JUNE 16, 2005/ DAY
4
AMARILLO (TEXAS) -
SANTA ROSA (NEW
MEXICO)
ニューメキシコ州サンタロサにて。乾いた風と、ルート66と、よく冷えたバドワイザーと
EASTERN TIME
ZONEに位置するワシントンDCを出発したわたしたちは、イリノイ州に入ったところでCENTRAL
TIMEに合わせ、時計を1時間戻した。さらにテキサス州からニューメキシコ州に入ったところで、MOUNTAIN
TIMEに合わせるべく、もう1時間戻す。
わずか1時間ずつの違いだが、先へ先へと走っている身には、とてもありがたい1時間である。飛行機で東から西へ飛ぶ時には、機内で腕時計の長針をするすると3周させるばかり。これといった感慨はないが、いつまでも沈まない太陽を追いかけながら、もう少し先まで、もう少し先まで、と走る最中に1時間を得られるのは、ありがたい。
地球の丸さと、大陸の広さを肌に感じながら、ただひたすらに、茫洋とした大地を走り抜けて行く。
やがて日差しが琥珀色に染まりはじめるころ、地図を見る。当初はアルバカーキを経由してサンタフェに入る予定だったが、ルート285経由の近道を選ぶことにした。となると、その手前の町は、サンタロサしかない。無理をしてサンタフェまで走るのではなく、今日はこの町に宿を取ることに決めた。
ここにもまた、BEST
WESTERN やHOLIDAY INN
EXPRESSなどのチェーン店がぽつぽつと点在している。今日はオープンしたばかりとのサインを掲げたHOLIDAY
INN
EXPRESSを選んだ。3カ月前にできたというこのホテルは、真新しく清潔で、部屋も広く、設備も整っている。
リネン類もまっさらで、非常に気持ちがいい。ベッドも、もはや「横長」で、キングサイズ以上の広さ。これで1泊70ドルしないのだから、うれしい限りだ。
チェックインを済ませたあと、フロントでお勧めのレストランを尋ね、2マイル先にあるメキシカンレストランへ行く。ルート66に面したここは、ダイニングの隣にルート66関係のグッズを売る店を併設しており、店のインテリアにも"ROUTE
66"の文字が踊る。
夫はマルガリータを、そしてわたしは、本当にもう珍しいことに、バドワイザーを注文した。
山口県下関市の大学に通っていた20歳のころ、初めてロスへ行った直後に「アメリカナイズ」され、そのころ入り浸っていたサーファーが集う海辺のカフェ&レストランで(福江海岸の「パプア」という店)、バドワイザーばかりを飲んでいた。

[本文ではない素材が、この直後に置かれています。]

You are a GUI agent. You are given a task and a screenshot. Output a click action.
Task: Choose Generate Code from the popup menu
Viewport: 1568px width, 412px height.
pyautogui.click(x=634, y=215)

ソニープラザで仕入れてきたM&Mもよく食べていた。ドリトスのナチョスもよく食べた。鮮やかな赤や黄色やオレンジや緑が青が好きだった。
村上龍、鈴木英人、大瀧詠一、ポップアート、海と風と青空……。そして恋。
うわ〜、もう、気恥ずかしさに叫びだしたくなるような青春だ。気恥ずかしさに陶酔できたあのころ。それもまた、楽しかったな。っていうか、今もあんまり変わってないな。
今、あのころみたいな若さはないけれど、あのころよりも色々なことを知って、世界の広さを知って、こうして走ることができることはすばらしい。あのころとは違う楽しみが満ちている。
普段は「味が薄くておいしくない」などと言い、飲むことのないバドワイザーが、この空気のなかではとてもおいしく感じられる。そういえば、去年、ボルティモアのカムデンヤードへベースボールの試合を見に行った時に、バドワイザーを飲んだのだった。あのときも、おいしく感じられたなあ。ってことは、バドワイザーは、おいしいのか?
バドワイザーはさておき、メキシカンなメニューから、おなじみワカモレ&チップスとビーフのファヒタ(炭火焼き)、タマレスを注文する。タマレスはいまひとつだったが、ファヒタもワカモレもおいしかった。
さて、いよいよ明日はサンタフェだ。